Continent diversion

Urinary bladder is a muscular sack which receives , stores the urine and release urine through the distal ( lower) urinary tract. Bladder cancer is a cancer which begins in the lining of the walls of the urinary bladder. Radical Cystectomy is surgery (operation) performed to remove enlarged (overgrown) urinary bladder and surrounding tissues. In the event , an opening ( whole) is created in the urinary tract and through this opening, usually made in the abdominal wall, urine flows out. This is called urinary diversion.

Safety:

Since urinary diversion operations are inherently complex, patients should be informed that some surgical complications may occur during and after the surgery. However, due precautions are observed at the super-specialty centers to minimize – tissue and organ damage, blood loss, postoperative pain and inconvenience experienced by the patients.

Length of Surgery:

3- 4 hours, may be longer in some isolated cases and situations

Diagnosis:

As Continent urinary diversion is therapeutic procedure, no prior or special investigations are requested or advised. Usually, Continent urinary diversion are preceded by Radical Cystectomy as surgical intervention for urinary bladder cancer, dysfunctional bladder or trauma to urinary tract.

Treatment:

Continent urinary diversion is the procedure performed to enable the patient to pass urine at his or her own convenience without any external collection equipment or container. There are two distinct categories of continent urinary diversion : 1. Orthotopic ( Neobladder), and 2. Cutaneous.

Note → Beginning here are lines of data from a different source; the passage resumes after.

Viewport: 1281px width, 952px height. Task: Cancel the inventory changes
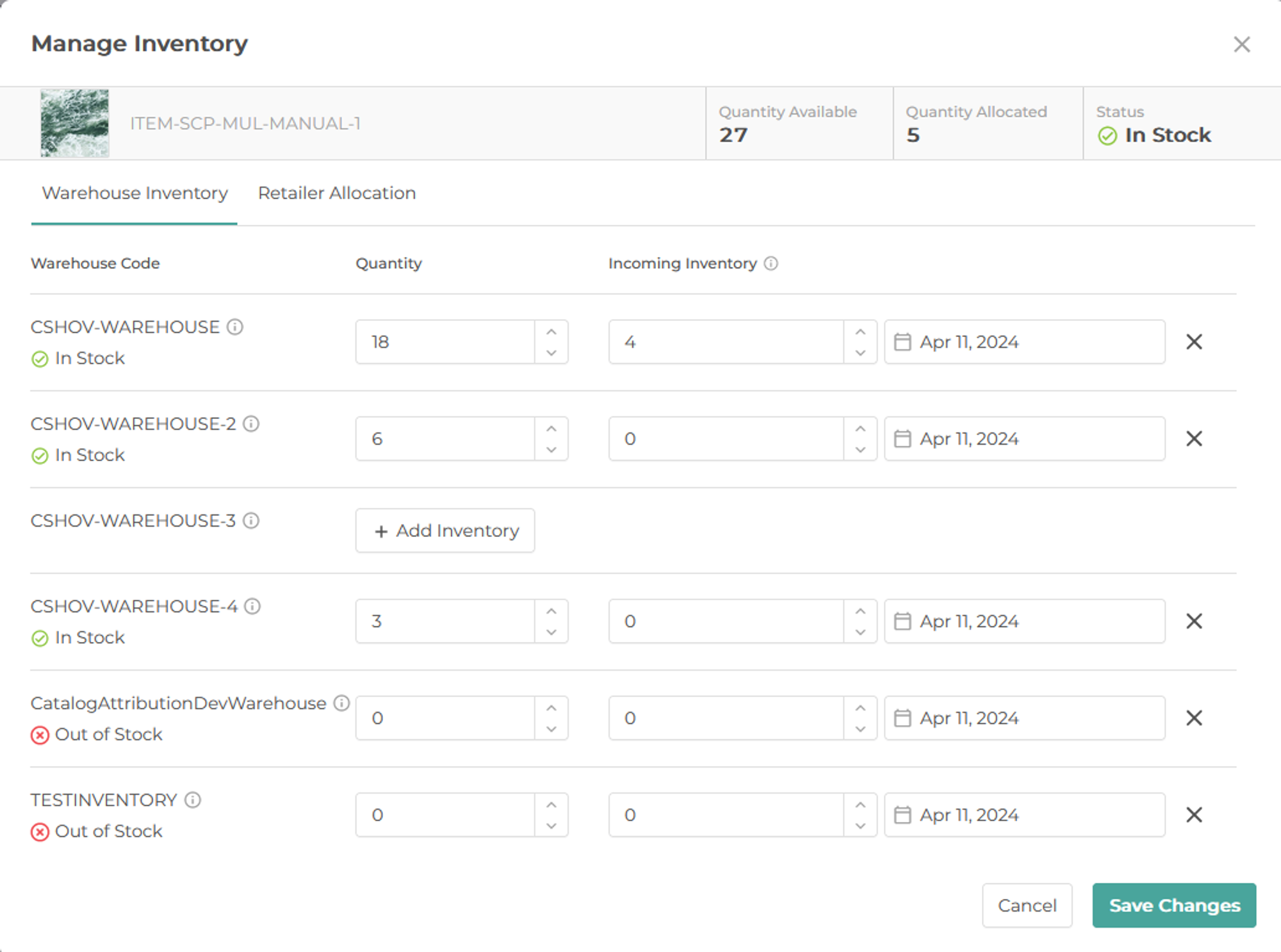pos(1027,905)
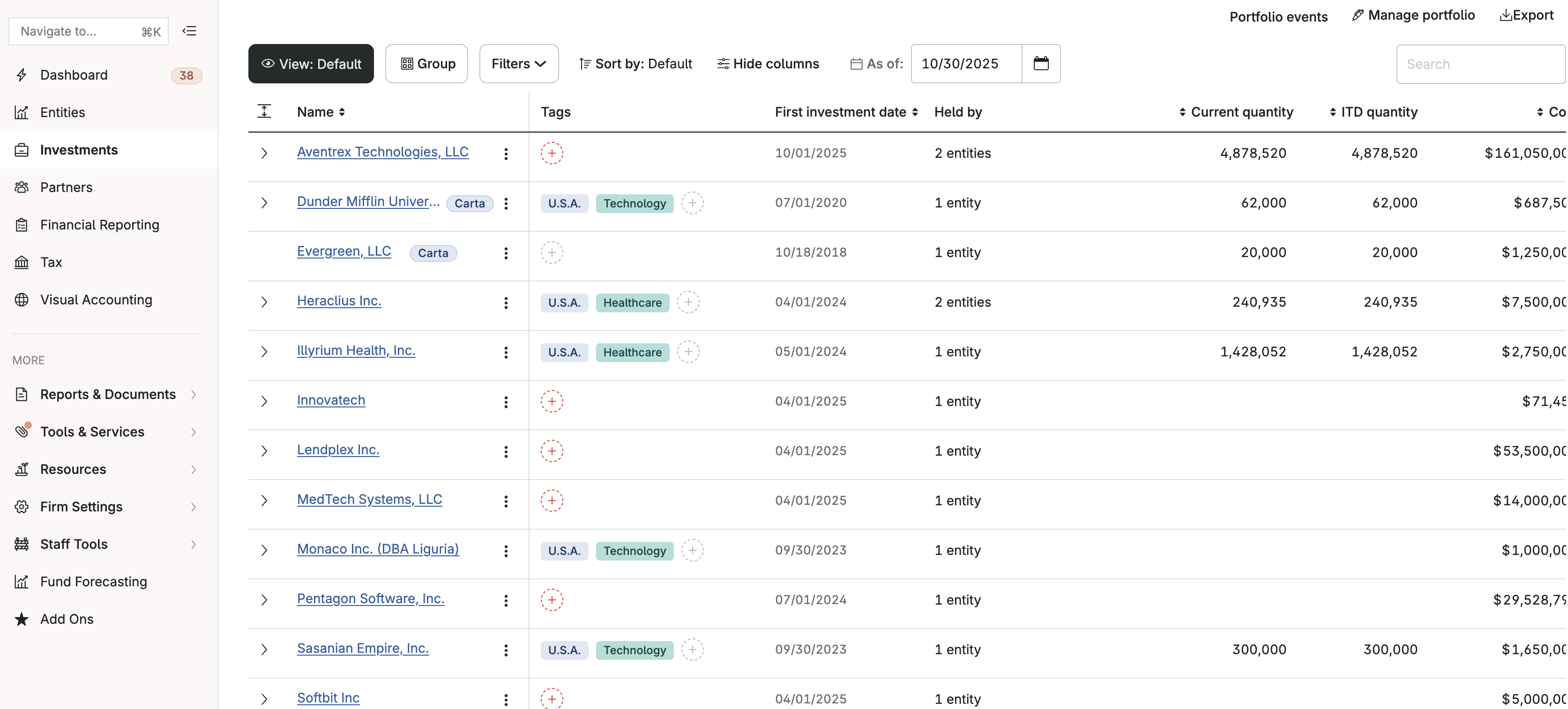The height and width of the screenshot is (709, 1568).
Task: Add a tag to Evergreen, LLC
Action: point(552,252)
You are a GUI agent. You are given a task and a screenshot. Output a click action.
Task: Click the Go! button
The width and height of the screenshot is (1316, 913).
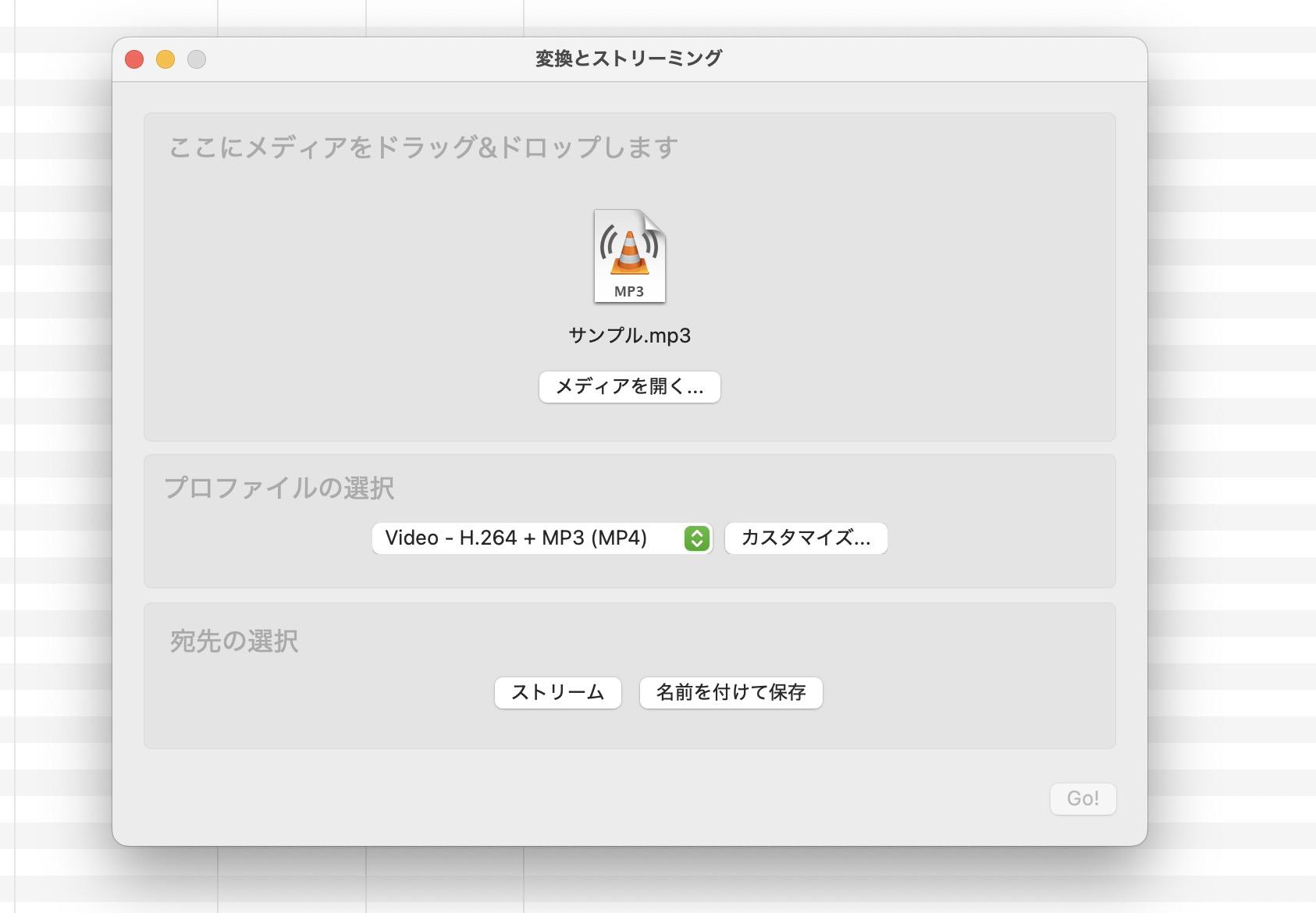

In Orthotopic continent urinary diversion, also referred to as Neobladder, the surgeon (urologist) tries to restore the normal urinary anatomy. While in , Cutaneous continent urinary diversion the patient needs to use plastic tube or clinical catheter frequently to empty the newly prepared bladder.

Preparation:

Certain medications to be specifically avoided pre surgery:

  • Aspirin.
  • Ibuprofen Motrin.
  • Voltaren, Plavix, Lovenox, Vioxx, Celebrex.
  • Arthritis medications: avoided since before a week of the surgery otherwise it can cause bleeding during the surgery.
  • In case of severe lung/ heart conditions, it is advisable to exercise extra caution before and during the procedure
  • Before surgery, the site for an external opening ( stoma) should be identified
  • liver function and Kidney function are to be monitored meticulously
  • liquid dinner on the night before surgery
  • Complete bowel preparation by administering “Go-Lytely” one-gallon bowel preparation.
  • Oral antibiotics are also given to help sterilize the intestinal tract and reduce the chance of infection.

Procedure:

In Orthotopic continent urinary diversion ( Neobladder) , part of small intestine is used to craft a pouch that will function as a new bladder. This new bag/pouch is then surgically sutured ( approximated)with the urethra ( urine tube) in the pelvic cavity. Following this ,Patients can urinate as spontaneously through the urethra. Many patients still require urethral catheter bladder emptying.

Cutaneous ( skin) continent urinary diversion – in this procedure also, new bladder is prepared from part of small intestine and is placed just under the skin (inside the body). Patient doesn’t have to wear any external collection equipment or container. however, every patient is trained to use plastic tube or clinical catheter frequently to empty the newly prepared bladder.

Risks:

  • Bleeding.
  • Fever.
  • Constipation.
  • Infection.
  • Urinary leakage
  • Ileus
  • Delayed complications include (after 6 weeks):
  • Recurrent UTI
  • Parastomal hernia
  • Stomal infarction – ischaemic
  • Stomal retraction
  • Stomal stricture
  • Bilateral hydronephrosis
  • Renal stone

Follow- up:

  • 24 hour surveillance.
  • Emergency Follow up:
  • Chest pain/ breathing difficulty.
  • Vomiting/ nausea
  • Worsening pain .
  • Large amounts of blood clots in the urine.
  • Difficult/ painful voiding and fully emptying the bladder.
  • After Continent urinary diversion , patient is hospitalized stay for up to one week.
  • Postoperatively , drainage tubes are placed for two to three weeks. Before drainage tubes are removed, radiography( X-ray) is done to ensure that the new pouch ( bladder) has satisfactorily healed and there are no leakage.
  • Following discharge, patients are trained to keep the urethral catheter clean by washing at home every four to six hours.
  • During initial postoperative period, the new bladder can hold only a small quantity of urine, hence patients need to empty more frequently.

All above, treatments are finalized taking into consideration the overall health, severity, age and other ailments of the patient. Only a well experienced urologist should perform the above treatment.